ECMWF Cray Supercomputer  

ECMWF's High Performance Computing Facility (HPCF) is the result of a competitive procurement carried out in 2012 and 2013. This resulted in ECMWF awarding a two-phase service contract to Cray UK Ltd to supply and support this HPCF until mid-2018. The contract was signed on 24 June 2013. 

In 2015, Cray and ECMWF signed a contract amendment extending the support period to 2020. This allowed Cray and ECMWF to upgrade the main systems in the first half of 2016 with the latest generation of Intel processors and add extra memory and storage.  In the second half of 2016, we added a new standalone cluster with 32 Intel Xeon Phi processors to support the work of the  Scalability Programme.

The main system in both phases comprises two identical Cray XC systems continuing ECMWF's successful design of having two self-sufficient clusters with their own storage, but with equal access to the high performance working storage of the other cluster. This cross-connection of storage allows most of the benefits of having one very large system but dual clusters add significantly to the resiliency of the system, allowing flexibility in performing maintenance and upgrades; when combined with separate resilient power and cooling systems they provide protection against a wide range of possible failures.  

The first phase started producing operational forecasts on 17 September 2014.  The second phase was accepted on the 29 June 2016 and produced its first operational forecast on the 6 June.

System description

The Cray HPCF has two identical Cray XC40 clusters.  Each has 20 cabinets of compute nodes and 13 of storage and weighs more than 50 metric tonnes.  In Phase 2, the bulk of the system consists of compute nodes with two Intel Xeon EP E5-2695 V4 “Broadwell” processors each with 18 cores. Four compute nodes sit on one blade, sixteen blades sit in a chassis and there are three chassis in a frame. This gives a maximum of 192 nodes or 6,912 processor cores per cabinet, 50% more than Phase 1.  The number of actual compute nodes in a cabinet will sometimes be less than the maximum since as well as compute nodes, each cluster has a number of “Service Nodes”. These have space for a PCI-Express card to support a connection to external resources such as storage or networks and are consequently twice the size of a compute node, and only two fit on one blade. 

Cray XC30 compute blade
An XC40 compute blade. In the main part of the blade, you can see the heat sinks for the eight CPU chips of the four nodes. At the back of the blade is the Aries router.

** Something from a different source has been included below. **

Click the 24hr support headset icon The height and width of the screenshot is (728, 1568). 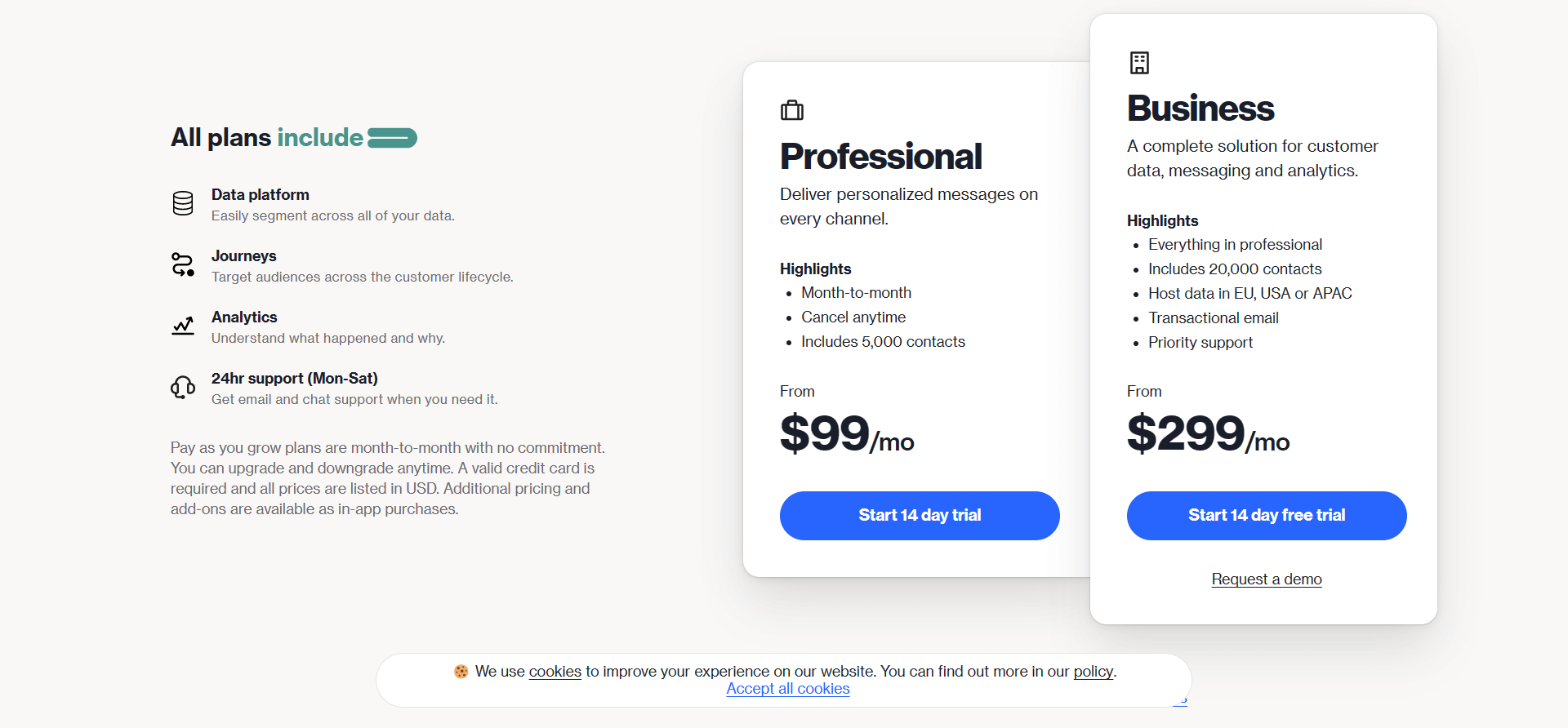183,387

High performance interconnect

Connecting all of the processing power together is the Aries™ interconnect. Cray developed this network technology supported by the US Defence Advanced Research Projects Agency, High Productivity Computing Systems (HPCS) project. This interconnect uses a “dragonfly” topology. The dragonfly name is used for the topology because the dragonfly’s wide body and narrow wings represent the large number of local electrical connections and the relatively small number of longer distance optical connections.

Each blade in the system has a single Aries chip and all the nodes on the blade connect to it via PCI-Express Gen3 links capable of a transfer rate of 16 gigabytes per second in each direction. Each Aries chip then connects via the chassis backplane to every other blade in the chassis. A chip has five other electrical connections, one to each chassis in a group of two cabinets. Cray describes this as an “electrical group”. A further level of network uses optical links to connect every electrical group to every other electrical group in the system as electrical connections are cheaper than optical ones, but are limited in length to a few meters. The Aries chip design also removes the need for external routers.

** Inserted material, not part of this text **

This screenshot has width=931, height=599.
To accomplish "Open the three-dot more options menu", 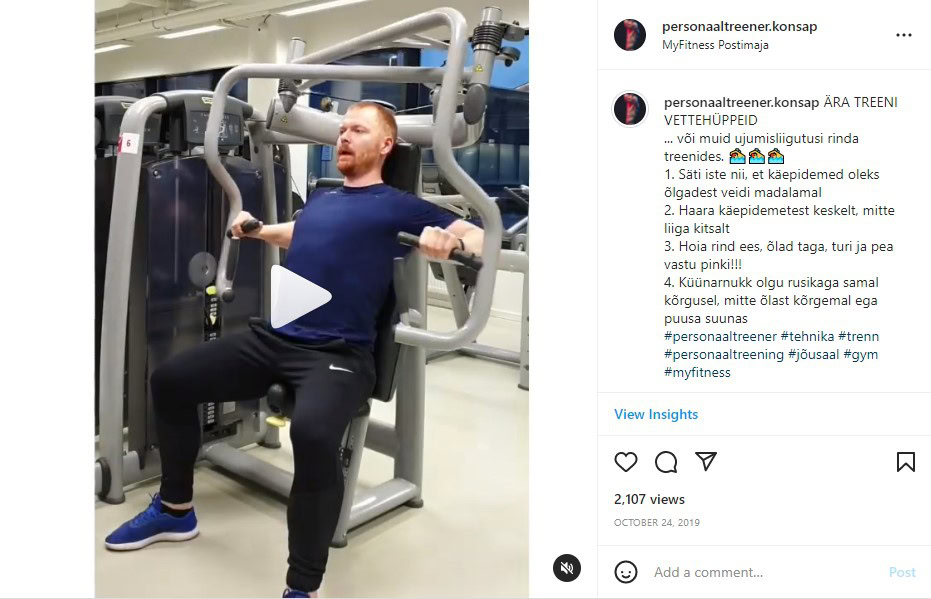I will (x=904, y=35).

Cray Aries interconnectA diagram of an XC40 compute blade. Each blade has four dual-socket nodes and an Aries router chip.

 

Dragonfly topology of the Cray Aries interconnect
The "dragonfly" topology of the Cray Aries interconnect has a large number of local electrical connections and a small number of longer distance optical connections.

Operating system

The nodes of the Cray system are optimised for their particular function. The bulk of the nodes run in “Extreme Scalability Mode”. In this mode, each node  runs a stripped down version of the Linux operating system. Reducing the number of operating system tasks running on a node to the minimum is a key element of providing a highly scalable environment for applications to run in. Any time spent not running the user’s application is a waste. If the application is a tightly-coupled parallel one where results need to be exchanged with processes running on other nodes in order to progress, then delays caused by operating system interruptions on one node can cause other nodes to go idle waiting for input, increasing the runtime of the application.

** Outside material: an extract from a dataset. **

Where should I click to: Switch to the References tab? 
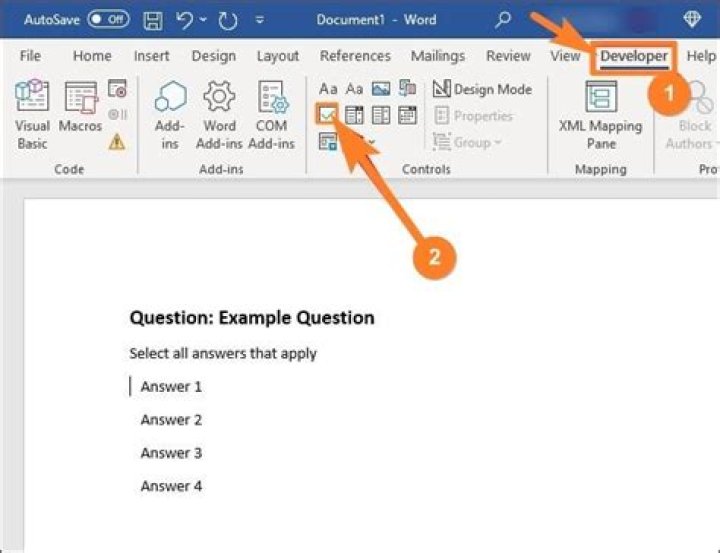pos(355,56)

The other two types of nodes in a Cray system are "Service" nodes and "Multiple Applications Multiple User (MAMU)" nodes.  

MAMU or Pre-/Post-processing nodes (PPN) for ECMWF run full versions of the Linux operating system and allow more than one batch application to be run on a node. This mode is important: approximately four-fifths of the jobs run on the ECMWF systems require less than one full node to run on. These jobs are the preparation and clean-up for the main parallel jobs. While there are a huge number of these jobs, they account for less than 1% of the processing time offered by the system. 

Cray compute cluster jobs
Each of the Cray compute clusters in the HPCF processes more than 200,000 jobs per day. The majority of these jobs are small and require less than one full node to run on. Despite the large number of these small jobs, they account for less than 1% of the processing time offered by the system.

Service nodes are generally not visible to users. They perform a number of functions such as connecting the compute system to the storage and the ECMWF networks, running the batch scheduler and monitoring and controlling the system as a whole.

Storage 

High performance storage

High performance working storage for the compute clusters is provided by Lustre file systems from integrated Cray Sonexion appliances. Each cluster has two main pools of storage, one for time-critical operational work, the other for research work. Segregating time-critical from research storage helps avoid the I/O contention between workloads and thus limits the variability of run times for time critical work. While each cluster has its own high performance working storage and is self-sufficient, it also has access, at equal performance, to the storage resources of the other cluster. This cross mounting allows work to be flexibly run on either cluster, in effect making it work like a single system. This cross mounting does introduce a risk that an issue on one storage system can affect both compute clusters but, if necessary, the cross mounts could be dropped to limit the impact of the instability to just one compute cluster.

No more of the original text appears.